No known complications of ligamentum teres débridement have been identified as of yet with MRI. Complications associated with arthroscopy, in general, however, remain.

Postoperative Imaging in Arthroplastic Hip Surgery

Radiographic evaluation of the hip, both before and after any operative procedure, is the cornerstone of radiologic assessment. Radiographic evaluation serves as the first line of investigation in the postoperative hip, providing an overall view of the hip joint, where the diagnosis is often made, before the introduction of cross-sectional imaging, which may be used for disease confirmation and determination of severity and extent. The relative ease of radiographic comparison allows for accurate monitoring of disease progression. Importantly, in the post-arthroplasty patient, subtle changes are often indicators of loosening and therefore hardware failure.
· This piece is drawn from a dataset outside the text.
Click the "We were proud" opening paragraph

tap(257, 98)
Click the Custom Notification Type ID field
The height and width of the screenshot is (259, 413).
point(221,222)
More sophisticated imaging and image-guided interventions may then be used to determine the cause of hardware failure, primarily to exclude sepsis.
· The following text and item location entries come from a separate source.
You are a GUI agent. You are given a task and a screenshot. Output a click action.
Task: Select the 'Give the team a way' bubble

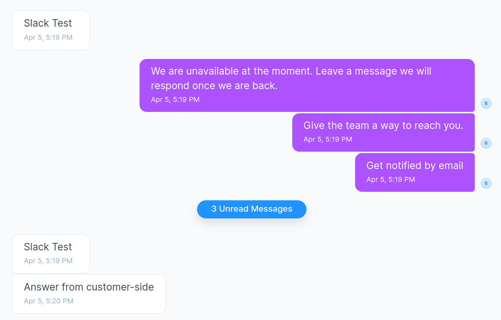(x=383, y=132)
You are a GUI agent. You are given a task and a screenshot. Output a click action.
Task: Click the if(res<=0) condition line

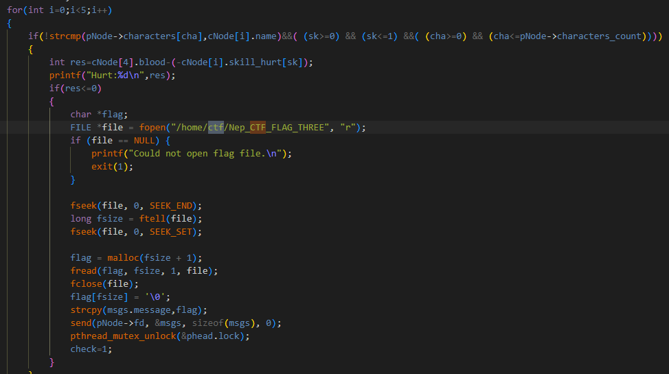pyautogui.click(x=76, y=89)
The high prevalence of hip pathology and the general success of hip replacement surgery have resulted in hip arthroplasty becoming a routine procedure, with an estimated 170,000 procedures performed on an annual basis in the United States as a primary procedure and approximately 35,000 as revision surgery. Although the types of prostheses continuously evolve, hip prostheses may be divided simply into unipolar, bipolar, and total arthroplasty, with the latter further divided into metal on polyethylene, metal on metal, and ceramic on ceramic systems. Hip fractures requiring orthopedic fixation are also very common, with many types of internal fixation devices currently available. Given sufficient time, all prostheses and fixation devices eventually fail. Because component failure may have a protracted subclinical course, detecting any findings of malfunction relies heavily on routine radiographic assessment. Although these findings may be subtle, a high index of suspicion of hardware failure is critical. Close monitoring is paramount to prevent complications, which may limit the success of possible future revision surgery, such as the loss of adequate bone stock.